The CAD method would gain considerable power if the AFT data were
complemented by (U-Th)/He measurements as was done by Stock et
al. [2007] for two catchments in the Sierra Nevada. Whereas the
AFT CAD serves as a proxy for the PAZ curve, the (U-Th)/He CAD would
be a proxy for the Partial Retention Zone (PRZ) curve. Because
(U-Th)/He ages from the northern White Mountains have already been
measured [Stockli et al., 2000], this would be relatively easy
to do. Measurement uncertainities of single grain (U-Th)/He
measurements are approximately normally distributed, and typically
much smaller than single grain AFT measurement uncertainties.
Unfortunately, this is only true for inclusion-free apatites. The
vast majority of igneous apatites contain abundant -emitting
mineral inclusions such as zircon and monazite, and the Pelissier
Flats apatites are no exception to this. In basement studies,
inclusion-free apatites are carefully selected under a binocular
microscope. Not only would doing this for 100 detrital grains
be very time consuming, it would create potentially biased samples.
Therefore, detrital (U-Th)/He studies should also consider
inclusion-bearing grains [Vermeesch et al., 2007].
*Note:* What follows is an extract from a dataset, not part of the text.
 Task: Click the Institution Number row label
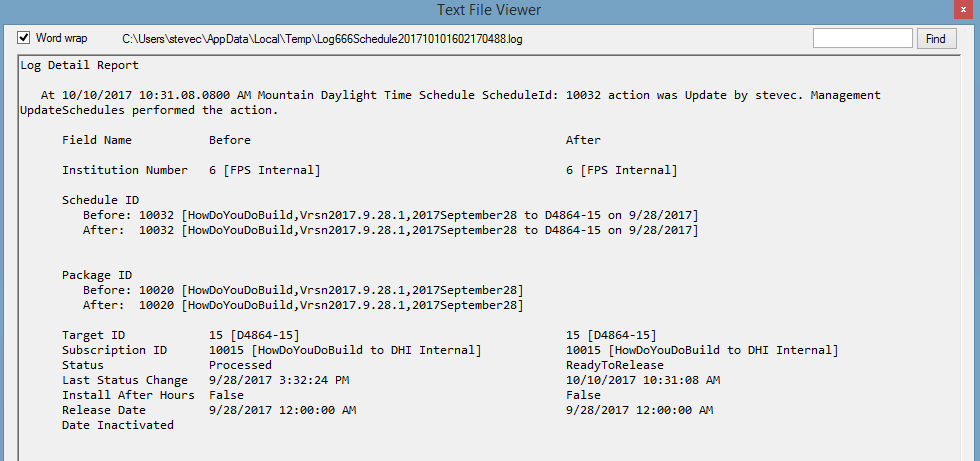[x=125, y=170]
Another approach to obtain more and better information from the AFT data is by artificially increasing the number of confined fission tracks through heavy-ion irradiation or exposure to Cf [e.g., Ohira et al., 1994]. Like the AFT ages, fission track lengths show a dependence on paleodepth (and thus elevation). At low and high paleodepths well above or below the paleo-PAZ, fission tracks are long, whereas in the PAZ, short tracks also exist. Each AFT age on Figure 1.a corresponds to a characteristic distribution of horizontally confined fission track (HCFT) lengths. Heavy ion irradiation or bombardment by Cf fission fragments provides pathways through which the etching acid can reach more HCFTs, up to a point where there is more than one HCFT per apatite grain, even for samples with low numbers of spontaneous fission tracks [ Ohira et al., 1994]. If the HCFT lengths and AFT ages of the same grains are measured, the provenance paleodepth distribution can be determined more reliably than by only using the AFT ages. The Marble Creek catchment would be the perfect test-case for this technique, because the HCFT-length distribution of the basement is known [ Stockli et al., 2000, 2003].